La giornata scolastica era andata come sempre, ma quel giorno avevo da fare, dovevo trovare qualcosa da mettere perchè tra pochi giorni sarei andata a un appuntamento con Travis.

Appena tornata a casa messaggiai a Emilie, nonostante non fosse ancora chiaro il motivo della sua rabbia, ma pensavo che volesse soltanto rimanere da sola e che non volesse parlare.

Emy

dopodomani ho un appuntamento
con Travis

andiamo a fare shopping?

ti pregoo

se vuoi mi puoi anche usare come
cavia per truccarmi

dimmi se domani ti va sennò ci vado
da sola 😭

Nessuna risposta.

Ha visualizzato e basta.

Emilie scusa tanto per qualsiasi
cosa io ti abbia fatto

in questo momento non riesco a capire
cosa ti abbia fatto, ma ti chiedo scusa

tu sei l'ultima persona che voglio ferire

ti voglio bene

scusa ancora

Mi sentivo davvero stupida, non mi ricordavo nemmeno come ho ferito qualcuno.

Mi sentivo uno schifo, ho fatto stare male Emilie, sono un mostro.

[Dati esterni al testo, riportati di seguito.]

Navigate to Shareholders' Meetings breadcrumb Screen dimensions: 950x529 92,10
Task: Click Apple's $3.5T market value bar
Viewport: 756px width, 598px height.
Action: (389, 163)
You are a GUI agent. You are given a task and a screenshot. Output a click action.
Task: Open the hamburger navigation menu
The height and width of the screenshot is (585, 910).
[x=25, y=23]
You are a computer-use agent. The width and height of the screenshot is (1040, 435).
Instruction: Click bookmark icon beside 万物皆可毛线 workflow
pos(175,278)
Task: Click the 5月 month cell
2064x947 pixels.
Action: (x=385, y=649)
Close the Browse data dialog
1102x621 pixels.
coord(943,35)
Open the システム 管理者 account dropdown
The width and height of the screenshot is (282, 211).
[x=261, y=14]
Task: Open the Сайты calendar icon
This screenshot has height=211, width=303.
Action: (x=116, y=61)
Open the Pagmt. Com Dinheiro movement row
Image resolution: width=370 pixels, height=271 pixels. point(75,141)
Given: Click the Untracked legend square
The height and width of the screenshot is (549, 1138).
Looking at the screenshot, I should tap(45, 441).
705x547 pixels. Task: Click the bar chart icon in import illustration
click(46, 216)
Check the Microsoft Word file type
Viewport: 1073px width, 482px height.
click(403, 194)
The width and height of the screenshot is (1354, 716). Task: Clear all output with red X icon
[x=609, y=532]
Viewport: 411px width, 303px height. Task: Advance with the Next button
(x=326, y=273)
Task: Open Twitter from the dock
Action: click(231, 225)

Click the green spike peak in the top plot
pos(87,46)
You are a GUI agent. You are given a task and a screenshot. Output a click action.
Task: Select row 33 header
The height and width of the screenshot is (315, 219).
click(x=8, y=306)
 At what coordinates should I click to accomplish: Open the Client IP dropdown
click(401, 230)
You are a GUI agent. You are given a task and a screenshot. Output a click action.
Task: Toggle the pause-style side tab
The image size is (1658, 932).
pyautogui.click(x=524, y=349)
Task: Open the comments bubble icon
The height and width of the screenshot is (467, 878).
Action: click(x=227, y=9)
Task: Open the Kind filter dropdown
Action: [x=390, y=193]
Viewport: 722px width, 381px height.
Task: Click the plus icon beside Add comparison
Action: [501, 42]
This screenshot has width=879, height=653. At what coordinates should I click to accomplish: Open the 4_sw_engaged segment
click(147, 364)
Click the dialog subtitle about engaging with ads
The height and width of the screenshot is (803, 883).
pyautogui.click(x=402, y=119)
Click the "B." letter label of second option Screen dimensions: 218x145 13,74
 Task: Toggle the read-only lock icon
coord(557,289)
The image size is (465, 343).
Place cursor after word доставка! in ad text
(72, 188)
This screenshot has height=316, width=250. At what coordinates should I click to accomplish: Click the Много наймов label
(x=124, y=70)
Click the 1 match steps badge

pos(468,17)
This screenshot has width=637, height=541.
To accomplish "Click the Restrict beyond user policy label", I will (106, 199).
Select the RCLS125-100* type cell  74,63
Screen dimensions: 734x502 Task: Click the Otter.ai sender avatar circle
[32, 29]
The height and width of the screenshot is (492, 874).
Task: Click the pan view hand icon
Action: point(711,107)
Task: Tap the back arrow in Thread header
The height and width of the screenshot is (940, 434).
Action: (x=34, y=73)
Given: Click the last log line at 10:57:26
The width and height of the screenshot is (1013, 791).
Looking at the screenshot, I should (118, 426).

La vocina nella mia mente continuava a convincermi di essere davvero una persona spregevole che non è mai attenta ai sentimenti altrui, e infondo aveva ragione, insomma, sono davvero così insensibile da non riuscire a ricordare cosa ho detto per farla stare male? È tutta colpa mia.

I sensi di colpa mi stavano divorando viva lasciando in me solo un vuoto profondo e io sapevo come colmarlo...

Volevo farli smettere di farmi stare male, volevo bloccare tutto e allo stesso tempo volevo punirmi e farmi del male sembrava l'unico modo per fare entrambe le cose.

Mi avvicinai al mobile bianco che conteneva i miei gioglielli e afferrai una scatola , tirai un grosso respiro e la aprii. Davanti ai miei occhi apparvero un paglio di orecchini, ma sotto di loro c'era lei, la mia lametta, una tra le tante.

La presi in mano e la guardai attentamente.
Cercai di resistere, passai quattro minuti con gli occhi fissi su quella piccola lama lucida con cuore a mille mentre nella mia testa mi chiedevo se fosse la cosa giusta da fare.
Nel mio cervello stava avvenendo un dibattito tra la voce della mia coscenza e un'altra vocina che si schierata sempre contro quest'ultima.
Passò altro tempo, e più i minuti scorrevano più mi sentivo vuota, riempire il buco nero che mi si era formato al petto sembrava possibile solo col sangue.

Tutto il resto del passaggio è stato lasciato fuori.